#### Exercises to complete
**a)** According to the java moss thread, what is the only thing emc7 has managed to kill java moss with?
**b)** Print the java moss thread from "So I know this" to "CO2, and fish.".

#### Text excerpt
☆ ☆ ☆ ☆ ☆
# Java moss



## blindkiller85 (Jan 8, 2011)

So I know this stuff will grow darn near dark conditions, I just want to make sure that I can keep it healthy with the little light I have on my 34g. It's a marineland accent lighting strip that's submersible and very weak being called accent lighting. Der? Fish poo will be the designated ferts (should be sufficient) and CO2 will not be provided other than my aerator, not a good job of CO2, and fish.

21" fixture
72 0.6 white LEDS (6500k)
16 .06 460NM blue
25/1121 par/lux at 12"
11/377 par/lux at 24"
550 lumens
http://www.marineland.com/Products/...f-aquarium-led-lighting-system.aspx#technical


----------



## lohachata (Jan 27, 2006)

yep...it will be just fine...


----------



## blindkiller85 (Jan 8, 2011)

Kinda what I figured, needed some expert advice as I've yet to venture into planted. Why not start simple, small and easy. 

Thinking about using a rock to attach it to so that I can easily maintain and take it out with ease to dunk it and get the poo/food out of it. Basically turning it into an ornament within the tank.


----------



## hXcChic22 (Dec 26, 2009)

Our java moss will grow anywhere, it seems. If it clings closely enough to deco, it will eventually attach tendrils and take it over. We have a fake tree stump in one of our tanks that looks gorgeous and more natural now, thanks to the moss.


----------



## emc7 (Jul 23, 2005)

The only thing I've managed to kill java moss with is salt. If you find it goes brown on you, try java fern, I can grow that in my Tang tanks.


----------



## mousey (Jan 18, 2005)

Darn stuff gets into the filter and will sometimes get wrapped around the impeller!


----------



## blindkiller85 (Jan 8, 2011)

Come to figure out after looking at my parameters I might need to stop being so particular on my WC's to support any live plants. Nitrates didn't register on liquid or strips on my 125, 0 amm, 0 nitrite, 0 nitrate. And I haven't done a WC in 2 weeks, and I feed once to twice a day. My 34g is cycled with 0 ammonia, 0 nitrite and <10 nitrate.


----------



## BettaGuy (May 6, 2012)

Unless the water changes are too much work for you it is always a good idea, gives the plants some fresh micro nutrients


----------



## lohachata (Jan 27, 2006)

actually , water changes are not so much for the plants as they are for the fish...it has been found that more frequent water changes are very beneficial to the fish..


----------



## blindkiller85 (Jan 8, 2011)

The work of a WC isn't too much for me at all. I take particular care of everything that I care about, especially when it comes to a living animal. Admitting that I take too good of care that I don't have any nitrates for a live plant, and that I would have to back off I'm not sure I'm fond of that much lol


----------
☆ ☆ ☆ ☆ ☆
#### Data shown
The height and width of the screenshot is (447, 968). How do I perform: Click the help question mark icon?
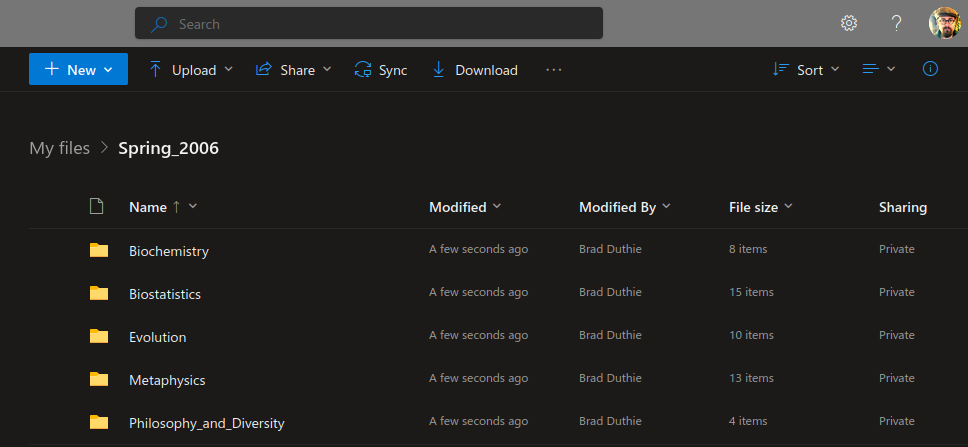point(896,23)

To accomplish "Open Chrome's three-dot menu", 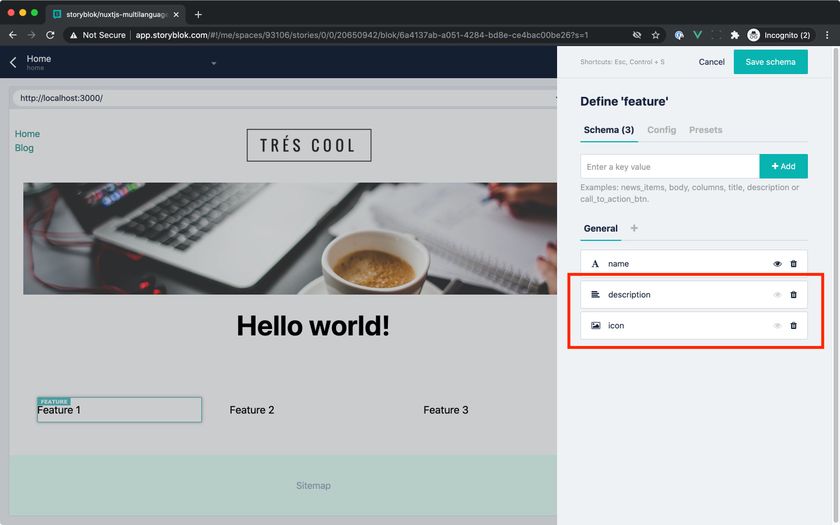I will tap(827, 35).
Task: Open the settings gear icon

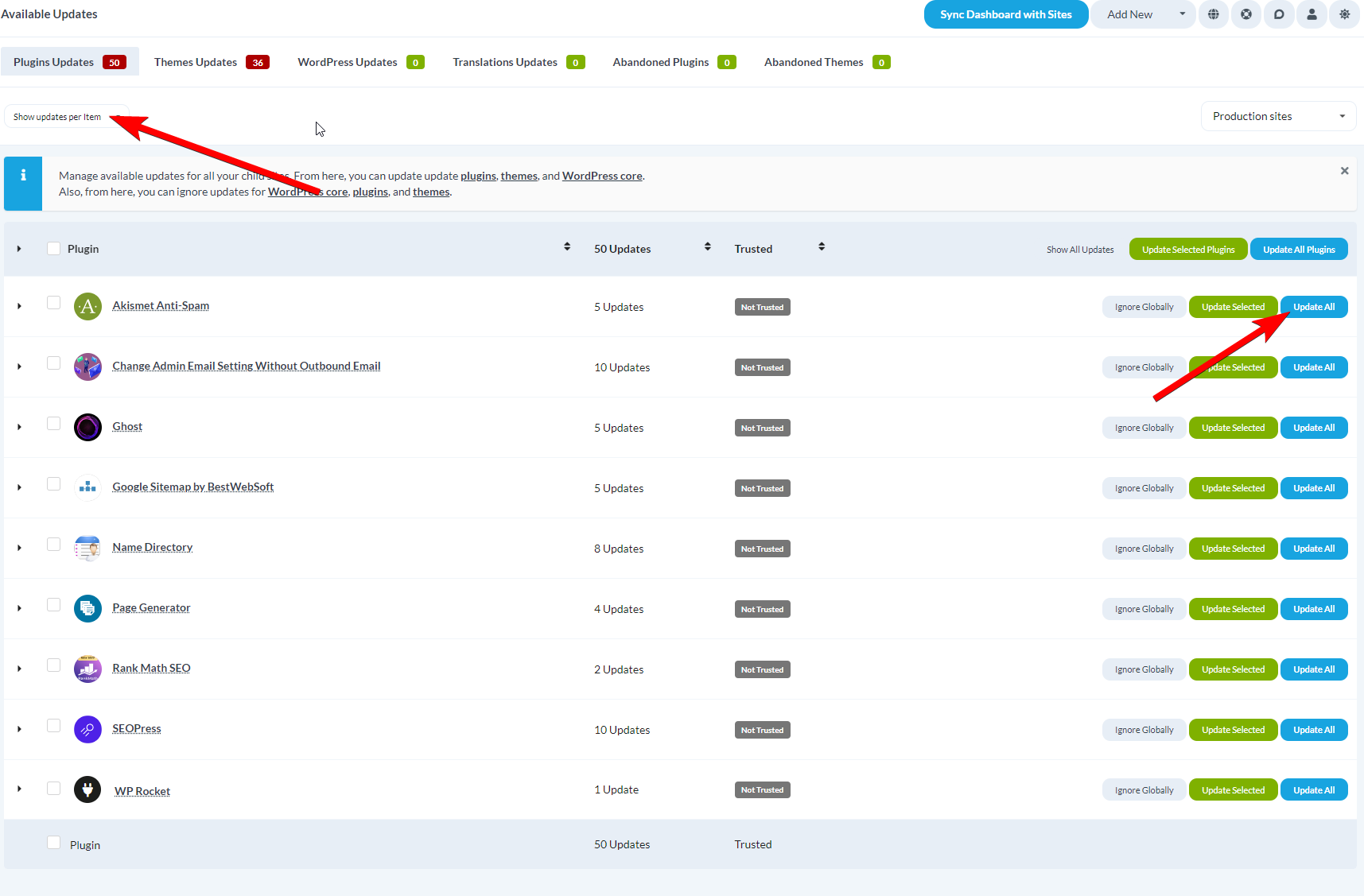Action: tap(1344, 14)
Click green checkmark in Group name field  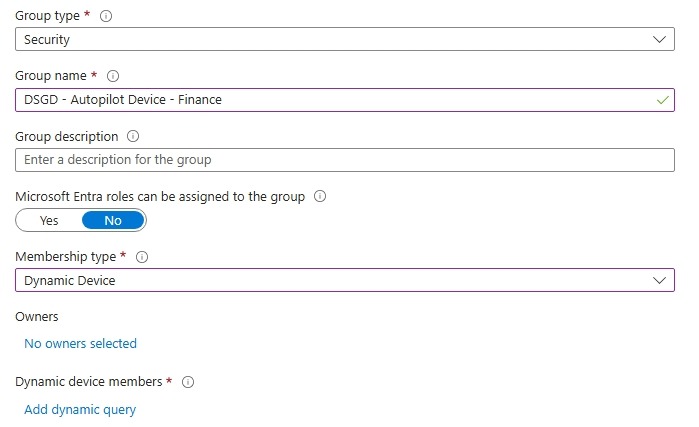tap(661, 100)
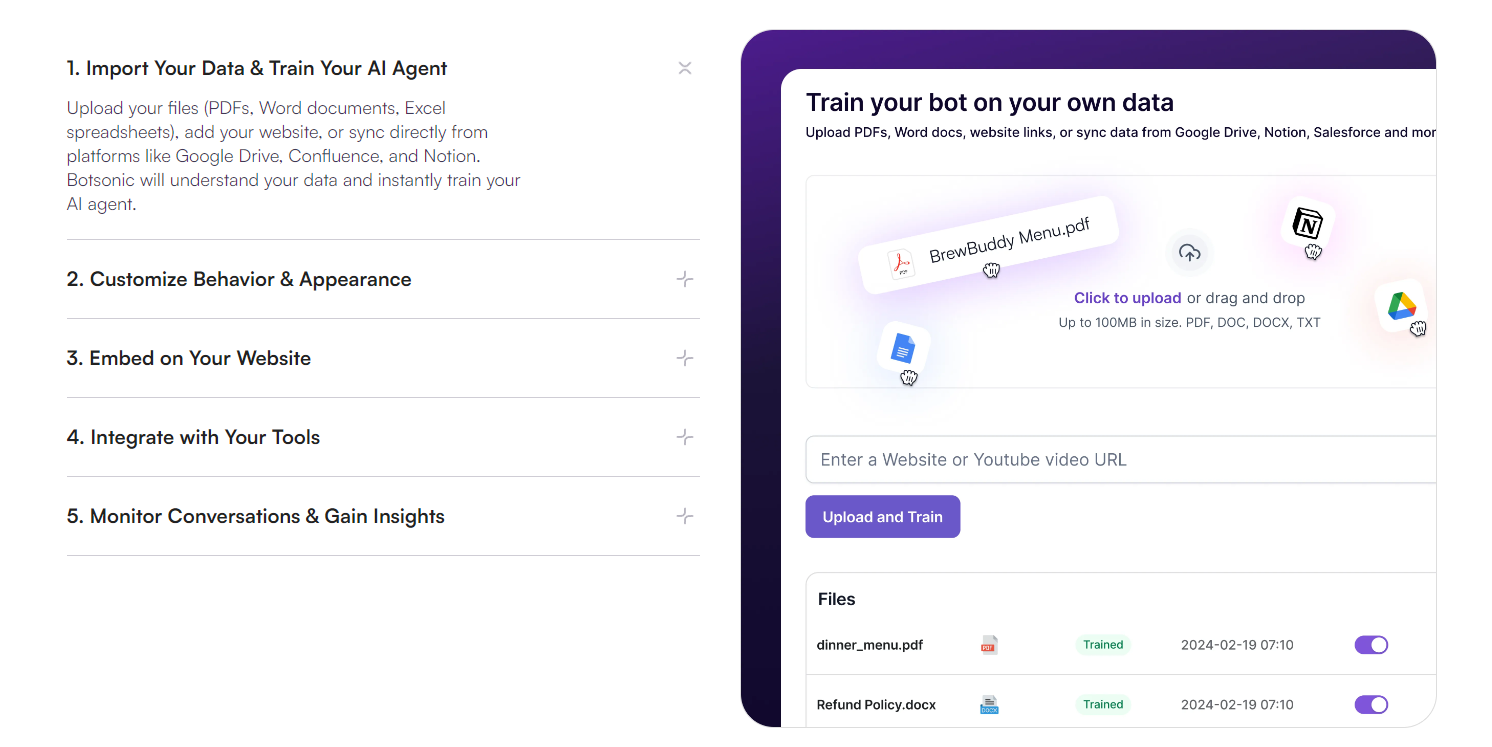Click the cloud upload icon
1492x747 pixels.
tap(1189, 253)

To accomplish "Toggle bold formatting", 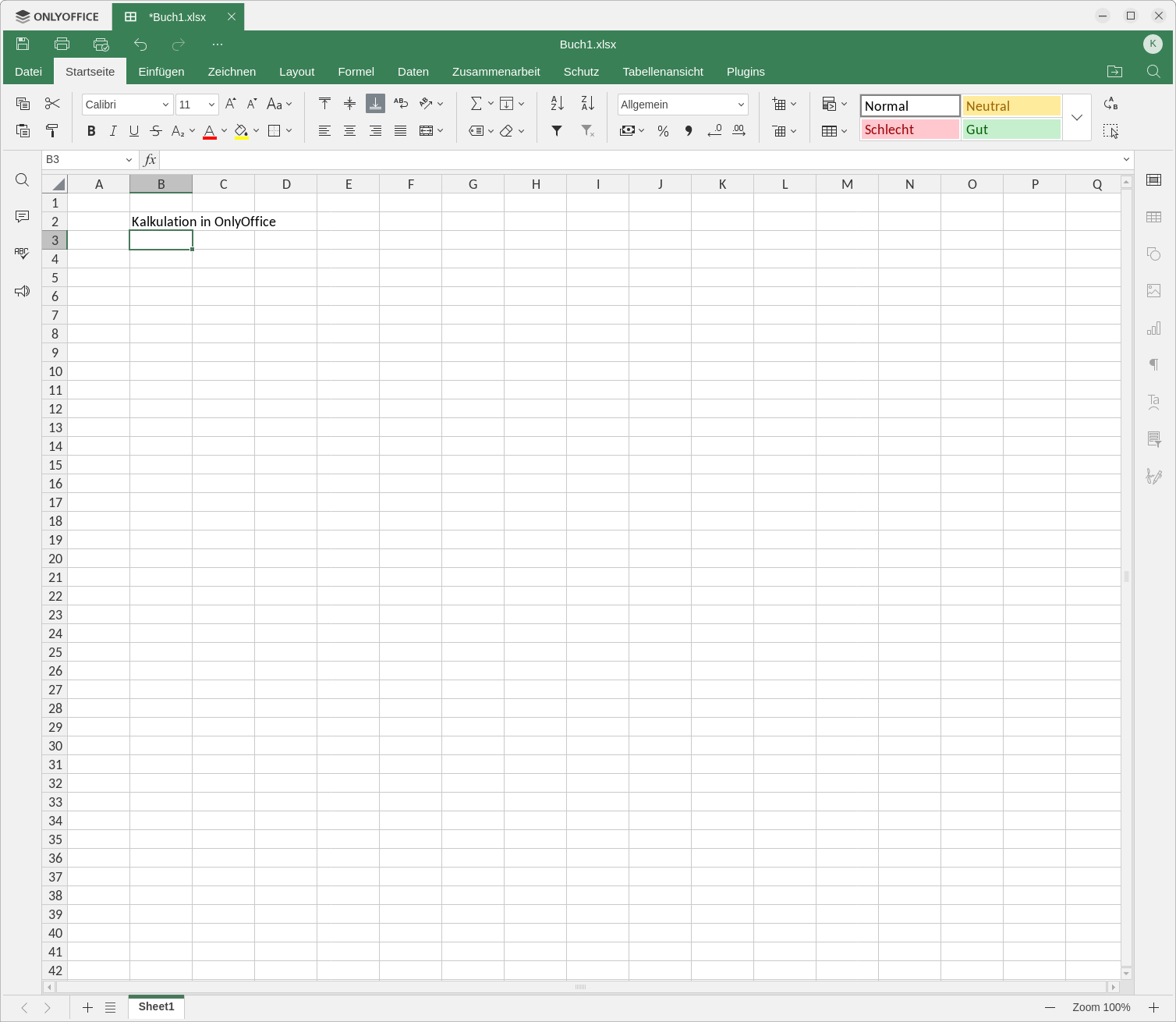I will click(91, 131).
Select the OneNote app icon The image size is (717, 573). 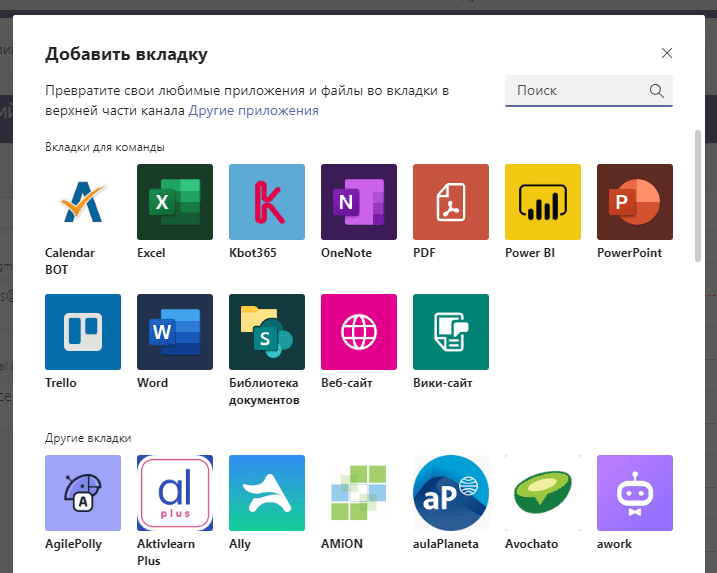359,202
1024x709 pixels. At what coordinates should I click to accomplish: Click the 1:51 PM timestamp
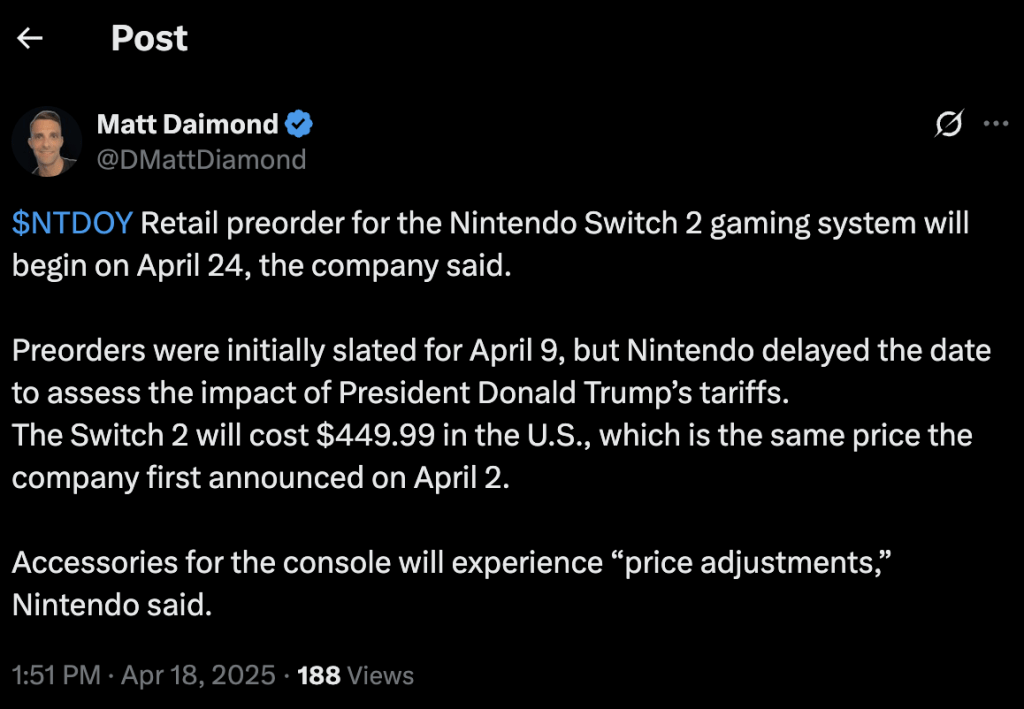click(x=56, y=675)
☆ ☆ ☆ ☆ ☆
#### Responses for each task
**a)** Salt.

**b)**
So I know this stuff will grow darn near dark conditions, I just want to make sure that I can keep it healthy with the little light I have on my 34g. It's a marineland accent lighting strip that's submersible and very weak being called accent lighting. Der? Fish poo will be the designated ferts (should be sufficient) and CO2 will not be provided other than my aerator, not a good job of CO2, and fish.